Return the listing below word for word, from its first line through the line that contains "The image size is (1200, 900).", including both of those lines. Leave the pictures out of your answer.

[BEGIN]

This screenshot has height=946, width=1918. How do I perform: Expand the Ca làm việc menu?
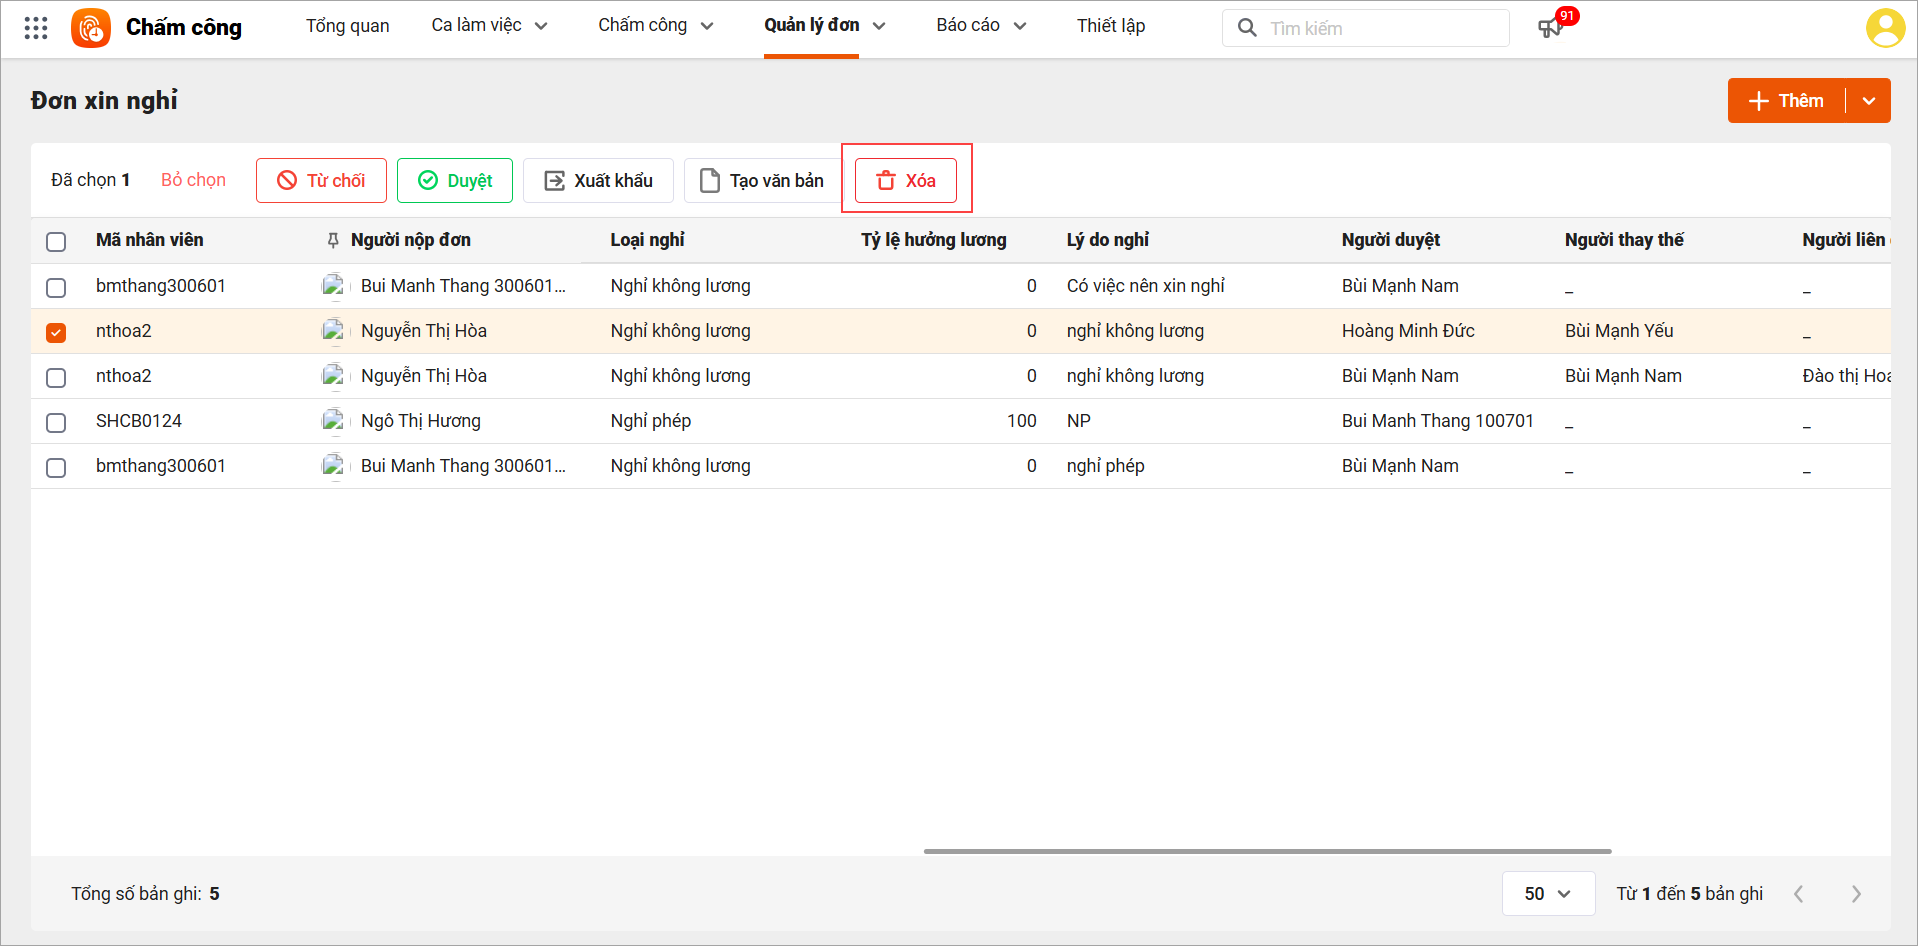point(489,26)
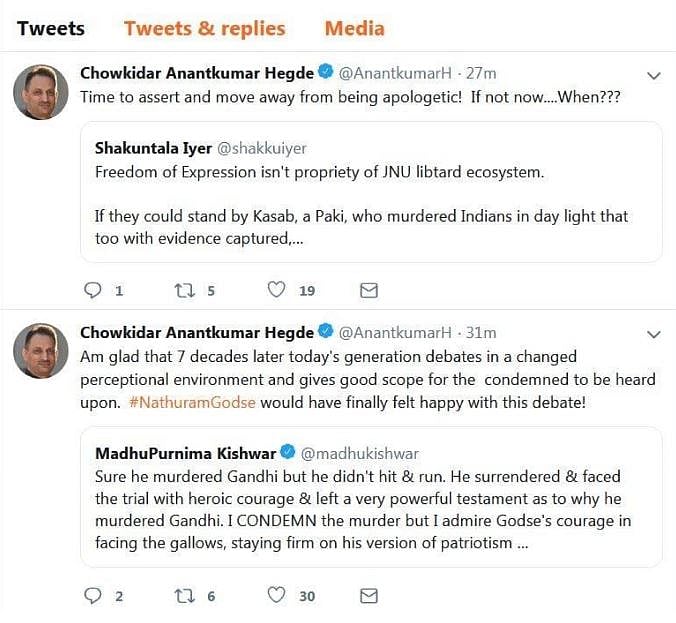The image size is (676, 623).
Task: Retweet the 'Time to assert' tweet
Action: pyautogui.click(x=184, y=290)
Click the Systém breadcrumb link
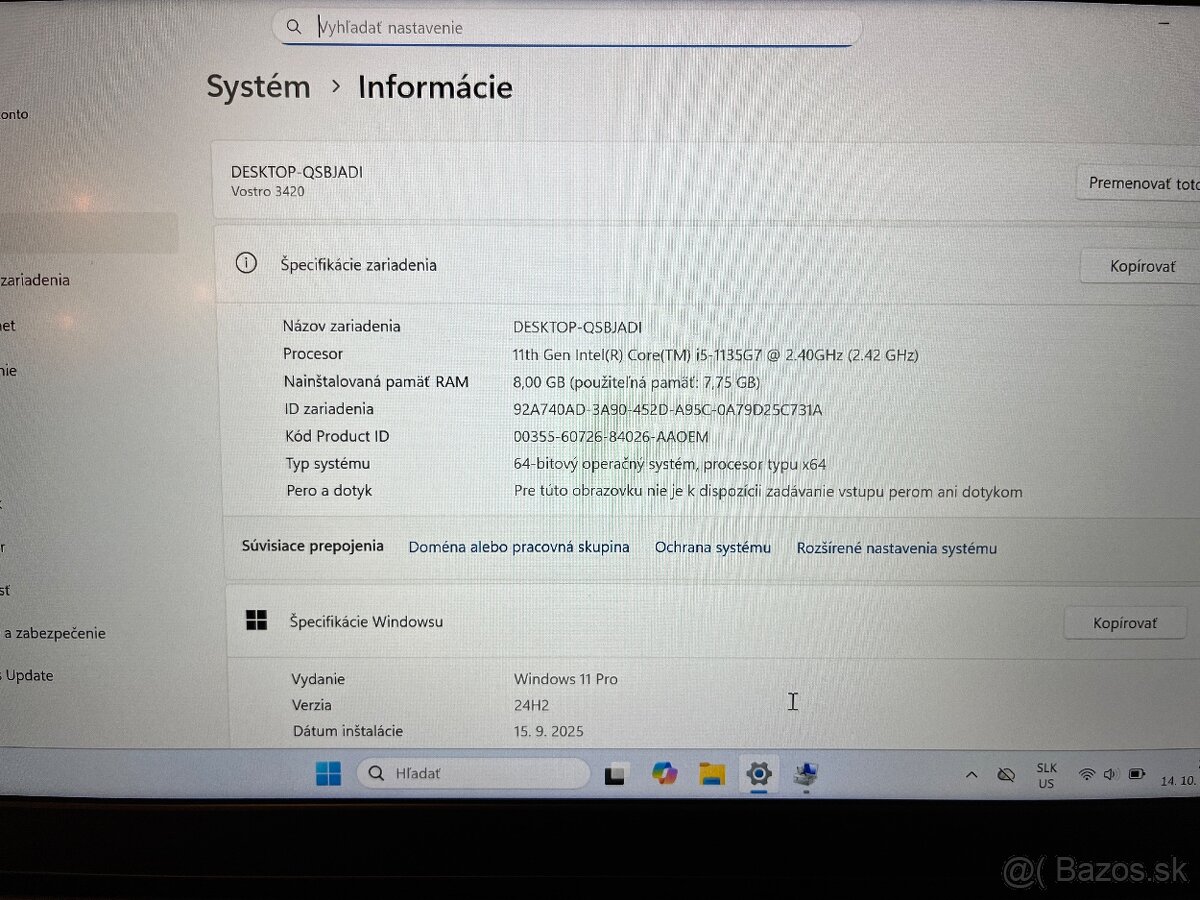The image size is (1200, 900). pyautogui.click(x=258, y=88)
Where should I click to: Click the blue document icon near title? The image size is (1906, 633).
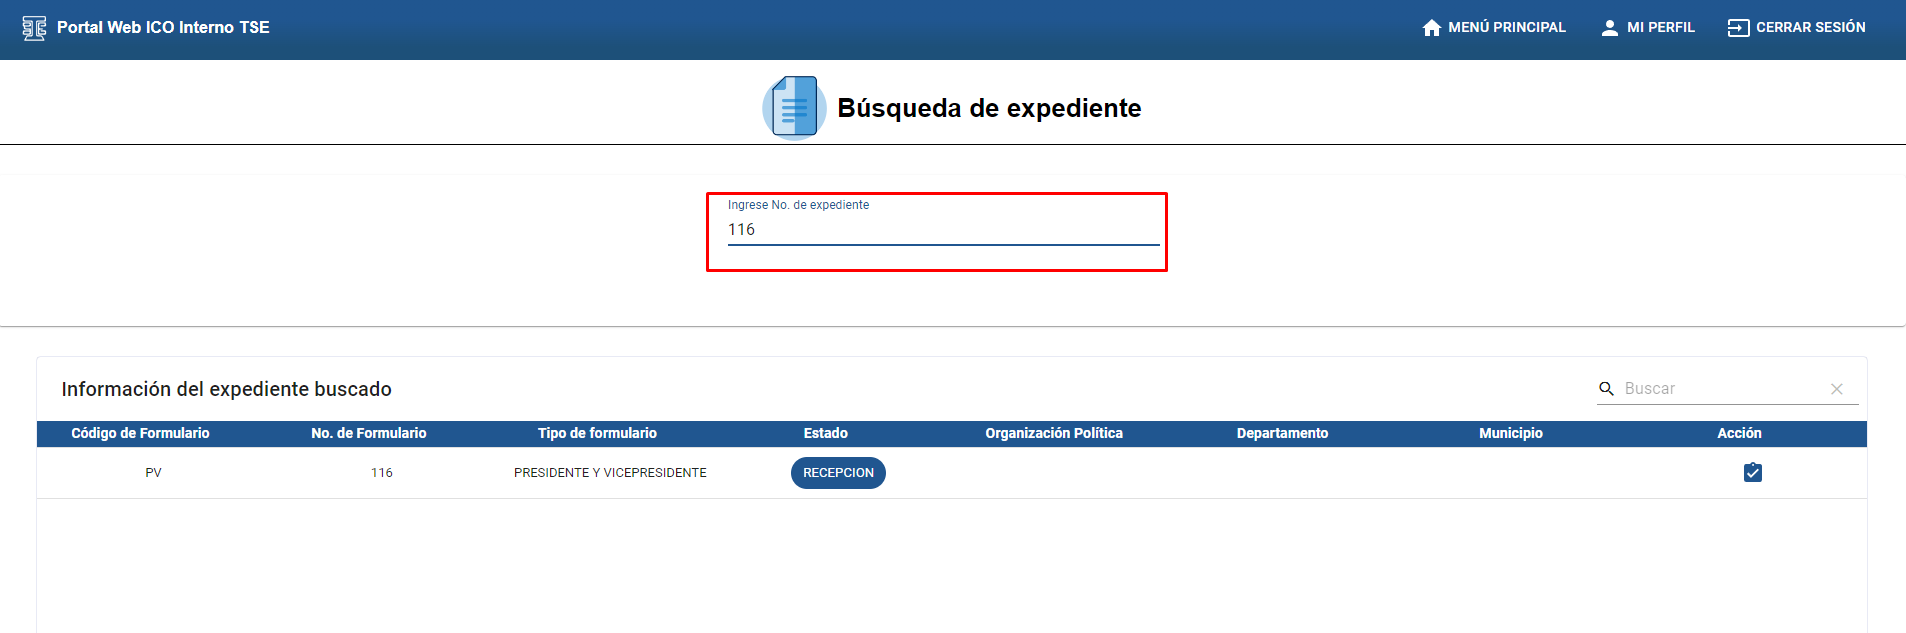pos(794,107)
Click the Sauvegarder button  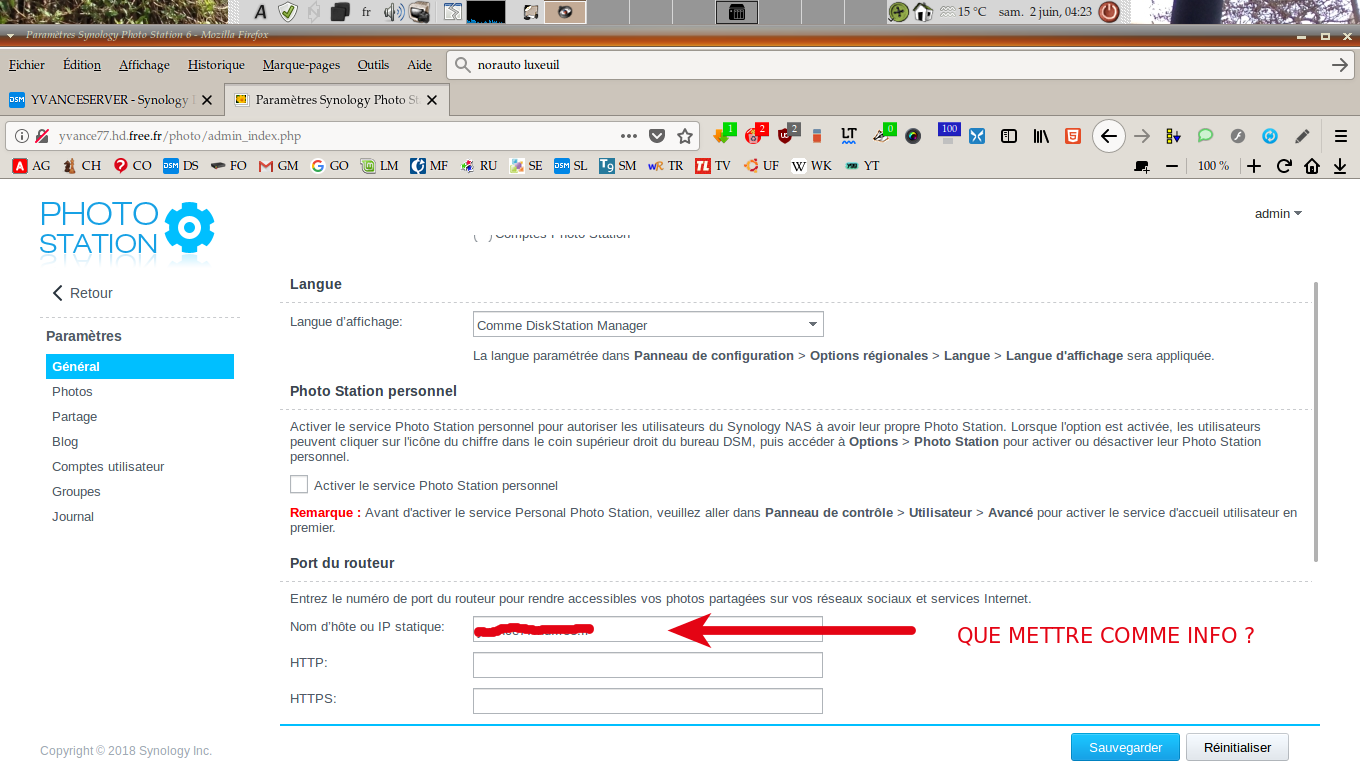point(1125,747)
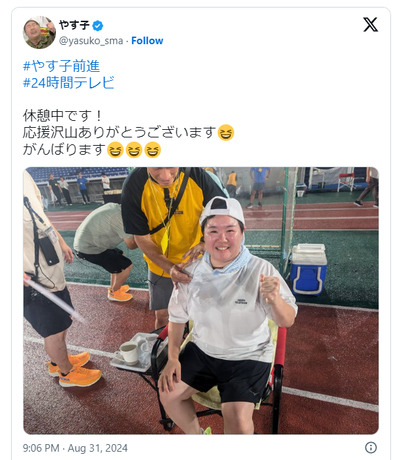This screenshot has width=400, height=460.
Task: Open the やす子 display name link
Action: [x=74, y=25]
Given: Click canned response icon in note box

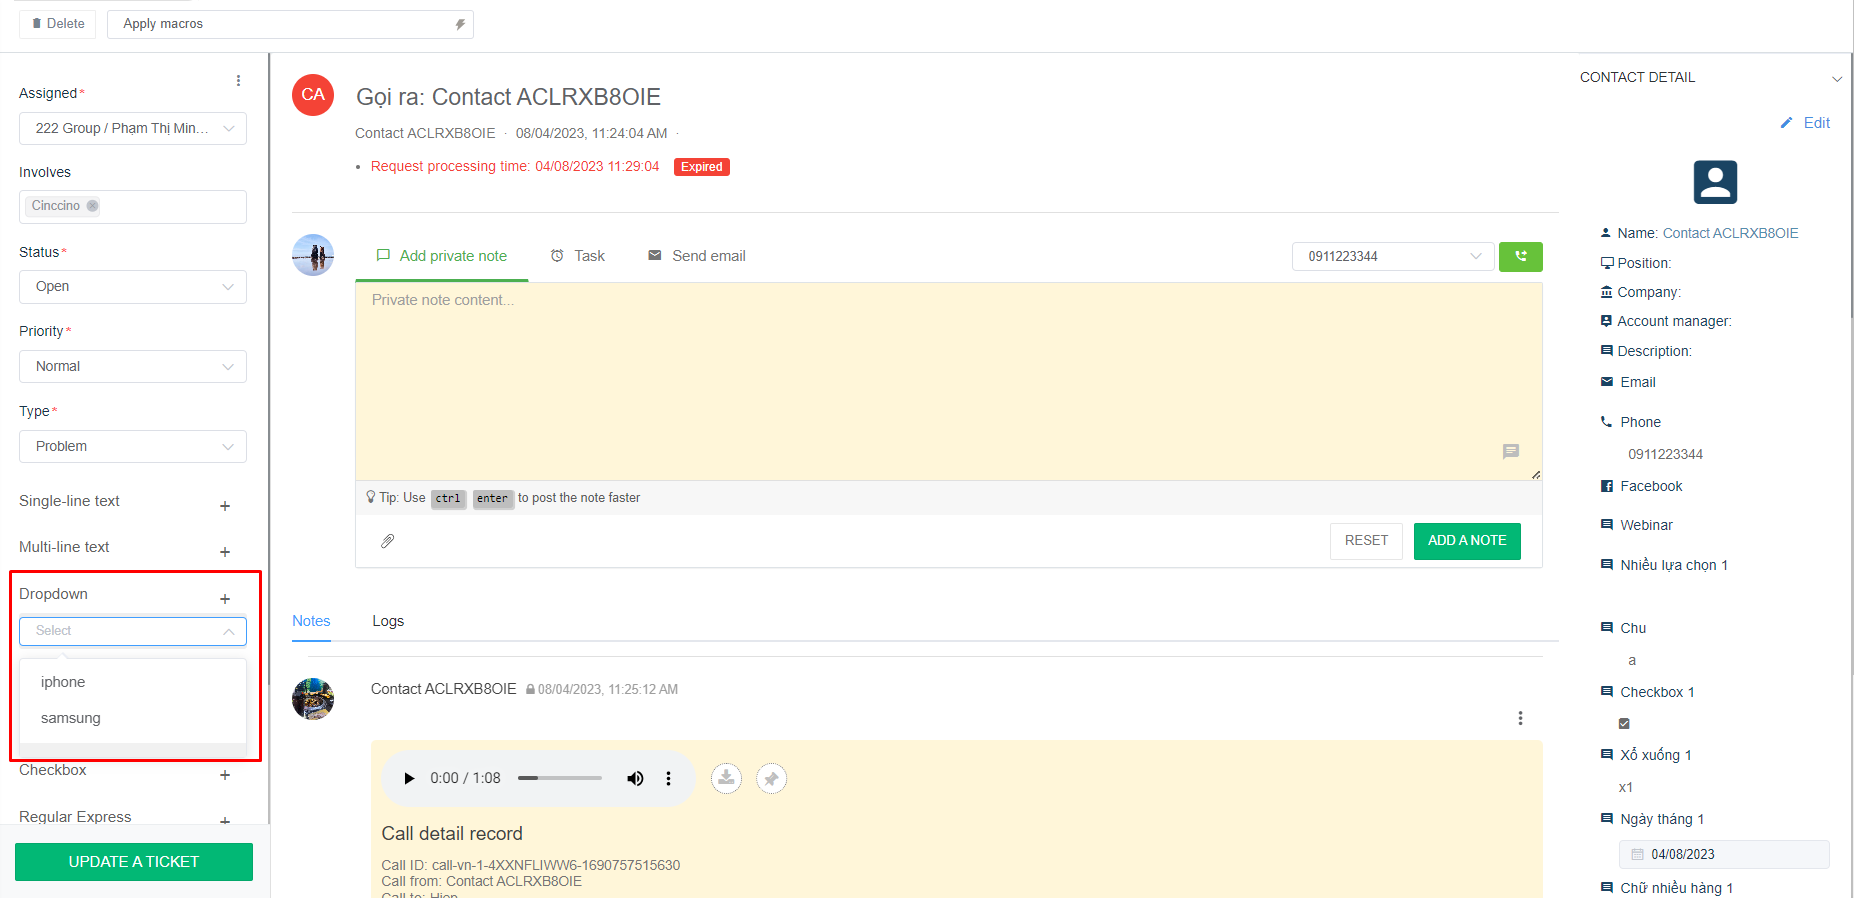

[END]

◆ **SOLUTION TO THIS PROBLEM**:
This screenshot has height=946, width=1918. How do I perform: Expand the Ca làm việc menu?
point(489,26)
The image size is (676, 623).
Task: Retweet the 'Time to assert' tweet
Action: pyautogui.click(x=184, y=290)
Click the Systém breadcrumb link
The image size is (1200, 900). pyautogui.click(x=258, y=88)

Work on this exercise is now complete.